TORM had previously been through a first round restructuring in 2012. As a consequence of the global economic downturn, from 2009 onwards charter rates for tankers and dry bulk vessels collapsed, which led to a pronounced reduction in vessel values throughout the industry. This collapse resulted in TORM’s loan facilities, which comprised seven separate syndicated loan facilities, with 'siloed' security pools, becoming significantly under-collateralised. Along with many operators, TORM also faced significantly reduced cashflow as a result of the reduction in charter rates. For TORM, this produced significant potential unsecured liabilities in respect of its long-term chartered vessels, many of which had become loss making.
In November 2012 TORM completed a consensual out-of-court restructuring of its loan facilities and charter obligations. Through the 2012 restructuring TORM equitised its charter liabilities and gained a new working capital facility and a payment holiday and other changes to its loan facilities.
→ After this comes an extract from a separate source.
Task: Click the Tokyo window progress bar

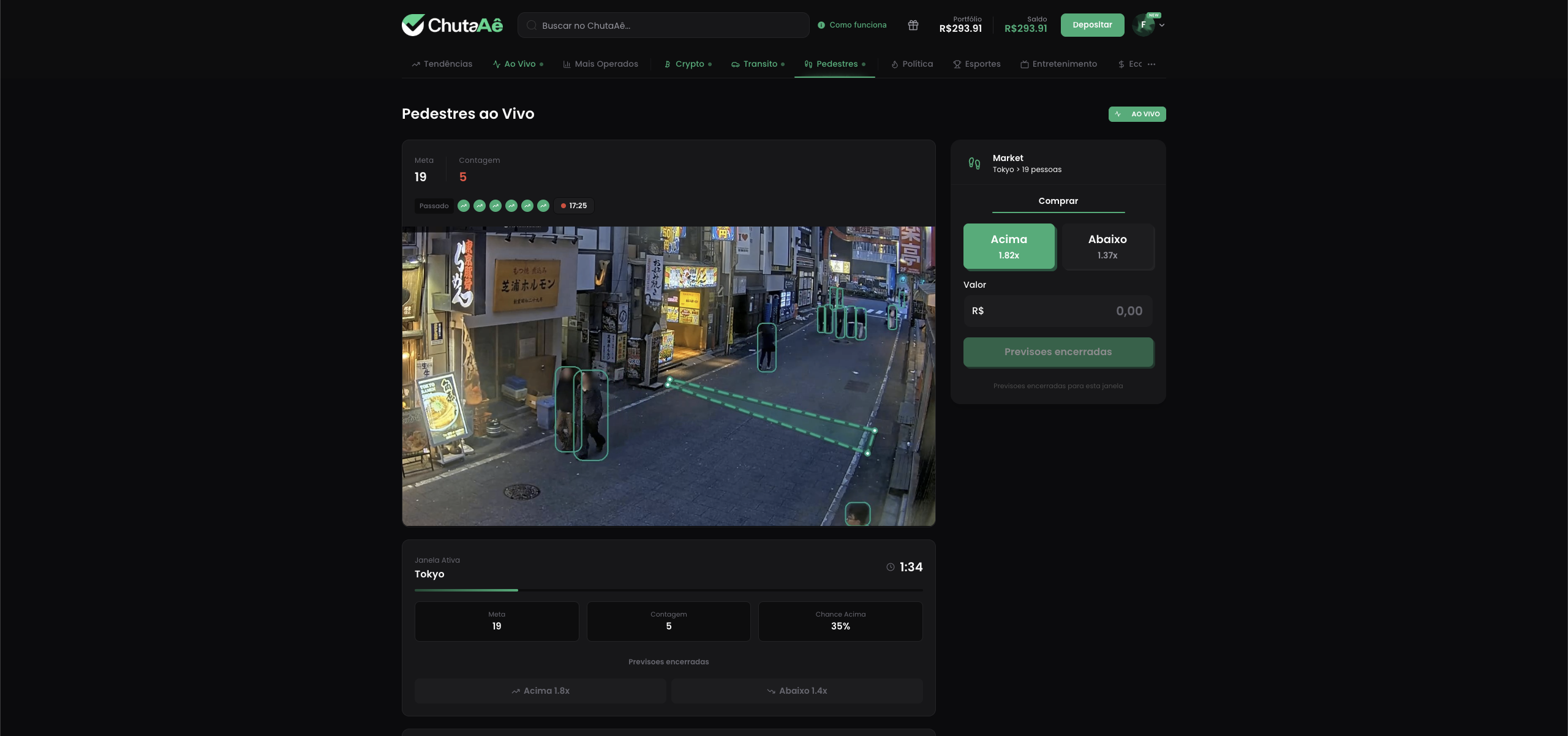Action: click(668, 590)
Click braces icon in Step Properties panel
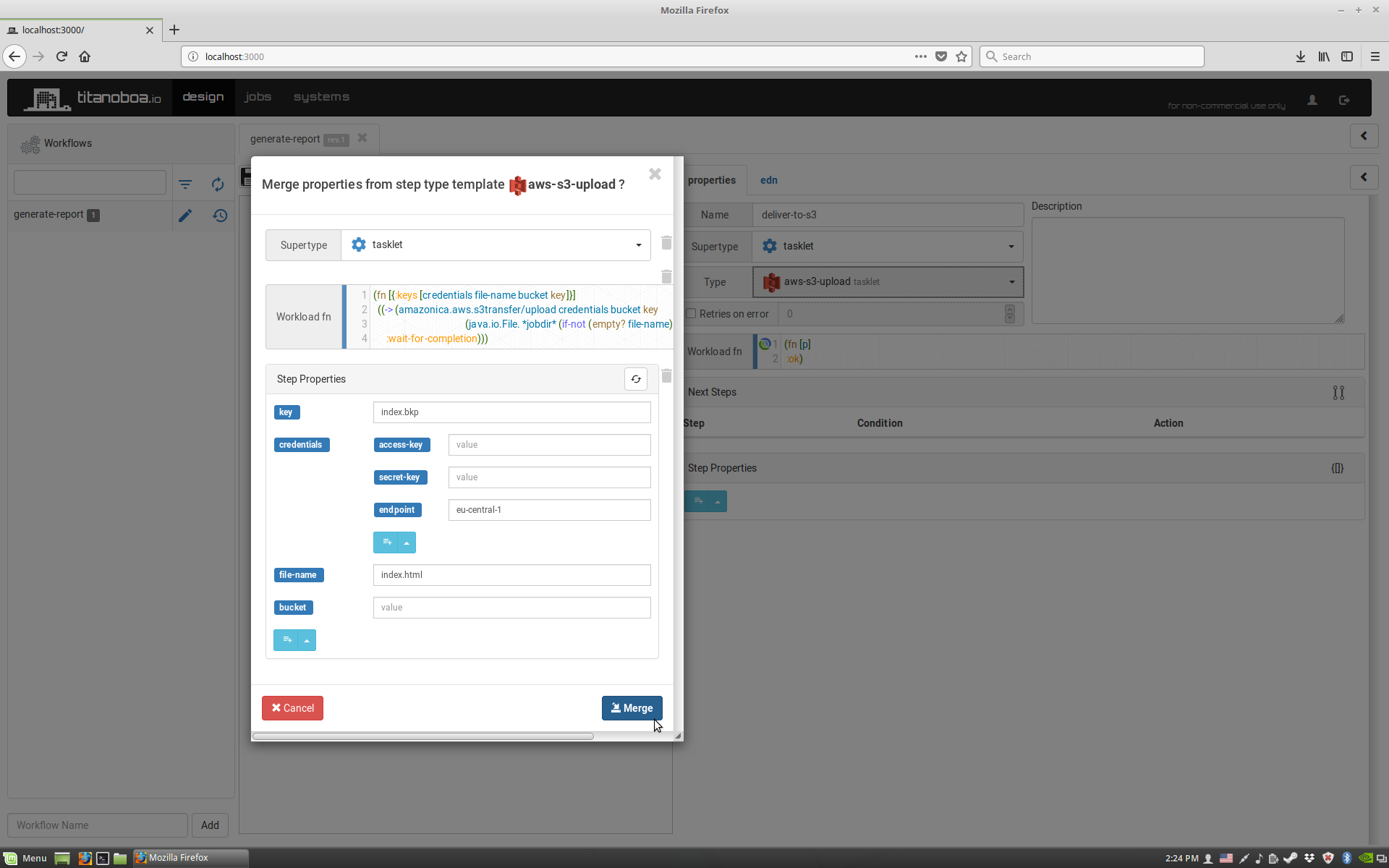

There was not, however, any reduction in the principal amount of the debt.
TORM’s new working capital was provided through a new super senior working capital facility with a maturity date two years after the close of the restructuring (the 'Super Senior Facility').
In addition, for three of TORM’s facilities an opt-out was provided, which allowed those lenders within the two years following the restructuring to require TORM to sell the vessels funded by those facilities. As a result of the exercise of these options, the vessels were sold to Oaktree Capital Management ('Oaktree'), with the majority of the vessels remaining under TORM management. Oaktree subsequently acquired further vessels, to create a fleet of 25 vessels, with six newbuilds on order.
Financial situation of the group before the restructuring
Following the 2012 restructuring, TORM was the borrower under four loan facilities with separate collateral pools but which were governed by an overarching Framework Agreement, as well as its Super Senior Facility. The Super Senior Facility and two of the loan facilities were governed by English law, with the remaining two loan facilities governed by Danish law.